At the time, I accepted the diagnosis because, well, I don’t have a PhD nor an MD after my name. Still, something nagged at me that this was more than stomach acid gone amok, but life goes on…
Until last Tuesday when I started vomiting my medication and water along with level 8 pain, so I scurried off to an emergency room after finding someone to care for Jude — my husband was at work. After a SEVEN hour wait, an ultrasound, and a Norco for pain, the diagnosis was pancreatitis.

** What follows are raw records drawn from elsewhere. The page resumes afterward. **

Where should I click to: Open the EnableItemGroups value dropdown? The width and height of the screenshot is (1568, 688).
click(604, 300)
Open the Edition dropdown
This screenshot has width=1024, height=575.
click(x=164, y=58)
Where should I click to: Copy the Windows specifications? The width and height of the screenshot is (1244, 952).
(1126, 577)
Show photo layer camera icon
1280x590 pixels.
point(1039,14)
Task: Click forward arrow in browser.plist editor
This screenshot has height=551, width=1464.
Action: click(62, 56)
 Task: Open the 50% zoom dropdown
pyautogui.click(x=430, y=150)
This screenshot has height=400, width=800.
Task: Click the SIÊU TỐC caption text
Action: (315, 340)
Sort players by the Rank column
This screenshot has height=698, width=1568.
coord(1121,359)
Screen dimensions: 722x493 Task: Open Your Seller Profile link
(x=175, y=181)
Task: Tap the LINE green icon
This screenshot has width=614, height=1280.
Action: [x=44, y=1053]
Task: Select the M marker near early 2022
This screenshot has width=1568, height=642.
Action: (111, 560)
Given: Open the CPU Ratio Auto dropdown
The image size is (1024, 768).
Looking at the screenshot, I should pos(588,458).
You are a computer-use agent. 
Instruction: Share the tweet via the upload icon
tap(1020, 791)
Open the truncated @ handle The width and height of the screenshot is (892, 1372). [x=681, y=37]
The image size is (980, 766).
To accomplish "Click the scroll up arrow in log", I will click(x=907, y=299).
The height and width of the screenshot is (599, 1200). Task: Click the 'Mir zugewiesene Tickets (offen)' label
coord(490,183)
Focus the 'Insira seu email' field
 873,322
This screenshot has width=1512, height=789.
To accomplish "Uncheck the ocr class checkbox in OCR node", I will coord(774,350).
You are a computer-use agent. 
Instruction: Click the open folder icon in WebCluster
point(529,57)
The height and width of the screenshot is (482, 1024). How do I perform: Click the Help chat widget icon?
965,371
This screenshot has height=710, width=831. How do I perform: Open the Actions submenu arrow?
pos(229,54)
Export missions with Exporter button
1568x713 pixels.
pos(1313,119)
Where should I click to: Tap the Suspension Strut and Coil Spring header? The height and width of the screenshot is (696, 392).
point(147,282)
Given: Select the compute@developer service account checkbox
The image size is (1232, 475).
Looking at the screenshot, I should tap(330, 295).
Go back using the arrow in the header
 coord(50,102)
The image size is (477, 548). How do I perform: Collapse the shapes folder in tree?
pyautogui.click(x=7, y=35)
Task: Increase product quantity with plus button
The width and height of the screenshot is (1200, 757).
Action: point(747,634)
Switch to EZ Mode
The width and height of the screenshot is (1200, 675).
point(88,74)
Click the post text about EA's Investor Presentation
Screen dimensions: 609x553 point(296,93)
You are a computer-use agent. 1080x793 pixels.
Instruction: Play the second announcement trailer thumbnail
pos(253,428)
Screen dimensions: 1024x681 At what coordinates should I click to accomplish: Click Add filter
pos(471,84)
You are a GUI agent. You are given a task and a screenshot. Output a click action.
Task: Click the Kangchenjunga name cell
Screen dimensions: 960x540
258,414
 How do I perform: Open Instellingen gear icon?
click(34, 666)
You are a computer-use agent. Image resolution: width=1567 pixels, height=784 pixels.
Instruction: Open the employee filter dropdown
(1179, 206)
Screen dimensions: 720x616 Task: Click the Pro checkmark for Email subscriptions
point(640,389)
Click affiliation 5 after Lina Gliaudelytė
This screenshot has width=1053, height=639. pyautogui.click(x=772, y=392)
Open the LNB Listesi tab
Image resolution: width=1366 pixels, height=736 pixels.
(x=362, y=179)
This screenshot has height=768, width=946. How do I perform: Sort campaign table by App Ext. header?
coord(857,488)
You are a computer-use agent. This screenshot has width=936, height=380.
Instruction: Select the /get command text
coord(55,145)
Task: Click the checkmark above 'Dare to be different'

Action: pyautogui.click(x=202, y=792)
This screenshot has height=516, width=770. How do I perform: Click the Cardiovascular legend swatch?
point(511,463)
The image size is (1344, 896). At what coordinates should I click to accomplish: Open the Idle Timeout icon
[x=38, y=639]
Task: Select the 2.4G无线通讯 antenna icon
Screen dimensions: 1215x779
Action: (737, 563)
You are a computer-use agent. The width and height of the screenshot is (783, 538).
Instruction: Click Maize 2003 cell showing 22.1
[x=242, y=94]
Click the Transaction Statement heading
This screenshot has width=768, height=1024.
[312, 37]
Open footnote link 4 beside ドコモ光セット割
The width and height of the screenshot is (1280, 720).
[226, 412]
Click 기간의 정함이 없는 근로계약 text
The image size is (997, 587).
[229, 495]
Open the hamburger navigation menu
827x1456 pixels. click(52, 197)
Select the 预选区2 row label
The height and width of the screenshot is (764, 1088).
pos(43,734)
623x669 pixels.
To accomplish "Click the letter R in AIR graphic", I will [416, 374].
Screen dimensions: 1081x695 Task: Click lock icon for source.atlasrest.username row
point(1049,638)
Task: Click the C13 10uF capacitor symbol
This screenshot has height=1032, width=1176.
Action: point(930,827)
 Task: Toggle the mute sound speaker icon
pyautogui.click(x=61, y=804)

No, I’m not an alcoholic. The theory of the cause is either an autoimmune issue or my gallbladder is releasing stones too small to see on an ultrasound — my money is on the latter. The treatment is to starve a person (not a huge deal considering you’re in too much pain to really eat anyway) and to fill you up on fluids. A lot of fluids. This meant a two day stay in the hospital and an IV machine, that constantly nagged about one thing or another, hooked up to me for the duration of my stay. (Pay no attention to the Wikipedia article about treatment. That was neither true or what my doctor even recommended about such a lengthy stay.) I have never been happier to come home in my life! I’m also convinced that sleep is not achievable in a hospital without drugs to induce it.
So, what’s next? Some appointments with a gastroenterologist and then maybe they’ll take my gallbladder out and this nightmare will end. Hopefully. I’m a little bit scared about how much damage has been done to my pancreas over two years of suffering with this crap, but only time will tell if any of that has occurred. Finger are definitely crossed for a positive outcome.